Below this sentence is a listing; return exactly its lines from the one with "2010 (845, 668)" to the one with "Home (336, 115)", both kept, and nothing more.

##### INFORMATION SHOWN

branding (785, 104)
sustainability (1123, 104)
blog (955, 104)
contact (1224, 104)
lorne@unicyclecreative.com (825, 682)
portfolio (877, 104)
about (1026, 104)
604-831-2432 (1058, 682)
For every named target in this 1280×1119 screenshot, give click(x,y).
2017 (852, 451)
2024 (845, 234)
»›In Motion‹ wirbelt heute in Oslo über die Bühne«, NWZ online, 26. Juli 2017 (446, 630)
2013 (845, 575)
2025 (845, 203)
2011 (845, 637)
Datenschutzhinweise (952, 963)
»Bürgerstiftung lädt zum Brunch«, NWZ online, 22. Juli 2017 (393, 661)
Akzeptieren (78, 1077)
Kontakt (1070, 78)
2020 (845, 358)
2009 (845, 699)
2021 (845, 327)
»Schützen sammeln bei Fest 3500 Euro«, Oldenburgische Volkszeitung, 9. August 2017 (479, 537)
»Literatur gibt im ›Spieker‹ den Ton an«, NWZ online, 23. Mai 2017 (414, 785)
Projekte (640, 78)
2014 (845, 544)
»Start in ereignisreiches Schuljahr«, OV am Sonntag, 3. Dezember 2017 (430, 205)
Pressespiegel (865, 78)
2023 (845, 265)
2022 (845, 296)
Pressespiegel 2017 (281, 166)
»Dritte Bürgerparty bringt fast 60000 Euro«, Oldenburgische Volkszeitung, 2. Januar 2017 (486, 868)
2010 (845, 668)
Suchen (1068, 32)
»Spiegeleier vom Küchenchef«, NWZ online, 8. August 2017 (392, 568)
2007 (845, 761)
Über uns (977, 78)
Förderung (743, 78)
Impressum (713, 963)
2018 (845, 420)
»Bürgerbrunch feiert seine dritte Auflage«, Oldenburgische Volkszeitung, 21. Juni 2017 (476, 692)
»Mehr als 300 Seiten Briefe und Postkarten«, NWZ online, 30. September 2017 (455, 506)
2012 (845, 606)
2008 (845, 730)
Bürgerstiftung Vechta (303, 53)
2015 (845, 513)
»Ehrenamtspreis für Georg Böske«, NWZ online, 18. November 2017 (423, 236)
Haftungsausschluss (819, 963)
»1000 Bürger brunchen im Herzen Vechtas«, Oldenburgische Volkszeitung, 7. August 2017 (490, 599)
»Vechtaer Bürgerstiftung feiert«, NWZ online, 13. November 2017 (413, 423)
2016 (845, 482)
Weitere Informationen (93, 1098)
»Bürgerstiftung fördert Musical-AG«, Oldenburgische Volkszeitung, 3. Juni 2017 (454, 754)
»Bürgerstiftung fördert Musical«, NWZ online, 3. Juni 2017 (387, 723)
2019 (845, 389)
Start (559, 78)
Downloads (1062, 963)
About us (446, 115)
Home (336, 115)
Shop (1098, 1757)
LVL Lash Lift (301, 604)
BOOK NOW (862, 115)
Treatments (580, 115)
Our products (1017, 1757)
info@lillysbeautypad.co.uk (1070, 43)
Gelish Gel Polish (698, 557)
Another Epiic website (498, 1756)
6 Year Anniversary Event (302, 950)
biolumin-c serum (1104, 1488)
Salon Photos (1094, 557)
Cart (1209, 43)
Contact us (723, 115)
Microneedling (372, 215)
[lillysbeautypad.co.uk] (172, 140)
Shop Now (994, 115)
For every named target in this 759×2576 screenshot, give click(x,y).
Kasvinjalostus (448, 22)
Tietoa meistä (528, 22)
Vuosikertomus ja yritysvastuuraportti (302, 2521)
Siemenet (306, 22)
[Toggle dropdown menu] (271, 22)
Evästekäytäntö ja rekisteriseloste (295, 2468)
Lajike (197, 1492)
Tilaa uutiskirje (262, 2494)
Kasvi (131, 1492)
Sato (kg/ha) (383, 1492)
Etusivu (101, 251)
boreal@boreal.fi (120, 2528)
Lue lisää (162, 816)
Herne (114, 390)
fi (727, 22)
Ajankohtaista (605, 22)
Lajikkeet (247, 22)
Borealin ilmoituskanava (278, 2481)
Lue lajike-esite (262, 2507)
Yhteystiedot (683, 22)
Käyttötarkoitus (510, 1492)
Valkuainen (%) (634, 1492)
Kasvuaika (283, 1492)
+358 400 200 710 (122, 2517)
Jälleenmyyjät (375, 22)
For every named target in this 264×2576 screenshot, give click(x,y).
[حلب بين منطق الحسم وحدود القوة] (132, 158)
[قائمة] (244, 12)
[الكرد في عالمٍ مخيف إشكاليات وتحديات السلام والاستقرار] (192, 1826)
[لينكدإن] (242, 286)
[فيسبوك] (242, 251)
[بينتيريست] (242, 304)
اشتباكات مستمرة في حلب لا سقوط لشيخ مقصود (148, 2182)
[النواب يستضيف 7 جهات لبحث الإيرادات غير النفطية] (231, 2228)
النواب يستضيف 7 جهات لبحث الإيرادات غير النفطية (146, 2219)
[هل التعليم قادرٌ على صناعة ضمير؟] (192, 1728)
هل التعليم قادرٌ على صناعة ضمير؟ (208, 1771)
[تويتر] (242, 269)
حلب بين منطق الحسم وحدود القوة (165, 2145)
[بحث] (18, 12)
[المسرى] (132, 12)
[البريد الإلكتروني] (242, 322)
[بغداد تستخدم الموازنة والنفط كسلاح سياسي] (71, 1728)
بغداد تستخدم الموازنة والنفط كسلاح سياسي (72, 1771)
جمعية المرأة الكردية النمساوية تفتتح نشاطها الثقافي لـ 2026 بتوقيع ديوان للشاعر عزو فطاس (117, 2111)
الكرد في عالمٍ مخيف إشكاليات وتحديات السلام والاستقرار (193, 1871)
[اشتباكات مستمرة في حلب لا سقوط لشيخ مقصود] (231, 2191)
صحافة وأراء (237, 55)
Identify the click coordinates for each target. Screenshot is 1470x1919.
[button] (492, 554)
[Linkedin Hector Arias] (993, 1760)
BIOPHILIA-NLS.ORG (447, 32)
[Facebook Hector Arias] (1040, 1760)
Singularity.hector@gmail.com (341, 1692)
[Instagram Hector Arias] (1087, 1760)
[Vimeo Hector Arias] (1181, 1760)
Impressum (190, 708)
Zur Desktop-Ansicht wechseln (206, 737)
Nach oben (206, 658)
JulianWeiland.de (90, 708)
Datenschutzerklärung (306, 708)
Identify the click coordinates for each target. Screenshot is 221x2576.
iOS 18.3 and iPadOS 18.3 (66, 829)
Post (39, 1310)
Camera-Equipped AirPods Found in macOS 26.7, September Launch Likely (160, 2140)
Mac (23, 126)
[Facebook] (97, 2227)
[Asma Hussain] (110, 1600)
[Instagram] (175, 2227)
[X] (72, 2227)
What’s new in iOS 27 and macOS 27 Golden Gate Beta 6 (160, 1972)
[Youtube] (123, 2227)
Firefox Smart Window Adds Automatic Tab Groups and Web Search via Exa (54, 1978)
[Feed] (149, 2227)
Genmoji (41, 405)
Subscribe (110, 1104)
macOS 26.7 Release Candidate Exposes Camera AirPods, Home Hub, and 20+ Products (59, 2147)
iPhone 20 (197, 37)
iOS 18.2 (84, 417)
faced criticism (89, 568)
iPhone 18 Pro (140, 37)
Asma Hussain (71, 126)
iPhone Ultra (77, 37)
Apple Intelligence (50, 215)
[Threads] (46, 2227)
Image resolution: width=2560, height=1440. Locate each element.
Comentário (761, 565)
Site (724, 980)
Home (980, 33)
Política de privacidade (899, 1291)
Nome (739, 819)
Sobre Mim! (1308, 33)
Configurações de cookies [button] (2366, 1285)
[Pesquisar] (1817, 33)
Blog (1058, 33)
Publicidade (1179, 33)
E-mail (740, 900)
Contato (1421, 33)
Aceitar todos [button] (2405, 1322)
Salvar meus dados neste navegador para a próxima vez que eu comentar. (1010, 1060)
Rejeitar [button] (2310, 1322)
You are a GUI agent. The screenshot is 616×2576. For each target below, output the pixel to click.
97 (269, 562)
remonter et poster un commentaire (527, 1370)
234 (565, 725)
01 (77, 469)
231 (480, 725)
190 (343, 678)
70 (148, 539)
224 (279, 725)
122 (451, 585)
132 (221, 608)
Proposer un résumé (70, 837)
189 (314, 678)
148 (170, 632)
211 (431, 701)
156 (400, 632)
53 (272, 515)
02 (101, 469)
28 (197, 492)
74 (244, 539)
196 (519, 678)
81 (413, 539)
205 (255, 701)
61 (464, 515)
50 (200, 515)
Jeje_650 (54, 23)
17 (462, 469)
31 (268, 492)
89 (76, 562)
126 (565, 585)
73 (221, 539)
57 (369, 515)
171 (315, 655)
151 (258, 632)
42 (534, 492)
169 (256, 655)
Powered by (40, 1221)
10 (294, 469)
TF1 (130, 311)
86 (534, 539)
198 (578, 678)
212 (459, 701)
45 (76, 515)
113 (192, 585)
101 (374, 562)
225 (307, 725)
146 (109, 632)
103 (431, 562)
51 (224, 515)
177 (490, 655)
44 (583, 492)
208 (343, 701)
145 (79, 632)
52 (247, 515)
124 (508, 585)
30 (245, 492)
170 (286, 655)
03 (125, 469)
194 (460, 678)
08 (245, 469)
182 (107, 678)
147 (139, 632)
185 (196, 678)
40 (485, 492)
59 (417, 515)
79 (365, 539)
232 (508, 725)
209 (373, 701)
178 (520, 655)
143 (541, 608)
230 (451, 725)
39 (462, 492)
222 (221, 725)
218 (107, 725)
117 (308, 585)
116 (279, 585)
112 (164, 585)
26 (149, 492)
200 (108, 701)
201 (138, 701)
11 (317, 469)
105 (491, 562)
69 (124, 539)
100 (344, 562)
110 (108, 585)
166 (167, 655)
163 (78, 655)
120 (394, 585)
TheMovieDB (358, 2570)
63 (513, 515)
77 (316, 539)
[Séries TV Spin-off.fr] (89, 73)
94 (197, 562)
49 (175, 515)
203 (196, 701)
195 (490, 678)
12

##########

RESPONSE TO THE TASK:
2010 (845, 668)
Suchen (1068, 32)
»Spiegeleier vom Küchenchef«, NWZ online, 8. August 2017 (392, 568)
2007 (845, 761)
Über uns (977, 78)
Förderung (743, 78)
Impressum (713, 963)
2018 (845, 420)
»Bürgerbrunch feiert seine dritte Auflage«, Oldenburgische Volkszeitung, 21. Juni 2017 (476, 692)
»Mehr als 300 Seiten Briefe und Postkarten«, NWZ online, 30. September 2017 (455, 506)
2012 (845, 606)
2008 (845, 730)
Bürgerstiftung Vechta (303, 53)
2015 (845, 513)
»Ehrenamtspreis für Georg Böske«, NWZ online, 18. November 2017 (423, 236)
Haftungsausschluss (819, 963)
»1000 Bürger brunchen im Herzen Vechtas«, Oldenburgische Volkszeitung, 7. August 2017 (490, 599)
»Vechtaer Bürgerstiftung feiert«, NWZ online, 13. November 2017 (413, 423)
2016 (845, 482)
Weitere Informationen (93, 1098)
»Bürgerstiftung fördert Musical-AG«, Oldenburgische Volkszeitung, 3. Juni 2017 (454, 754)
»Bürgerstiftung fördert Musical«, NWZ online, 3. Juni 2017 (387, 723)
2019 (845, 389)
Start (559, 78)
Downloads (1062, 963)
About us (446, 115)
Home (336, 115)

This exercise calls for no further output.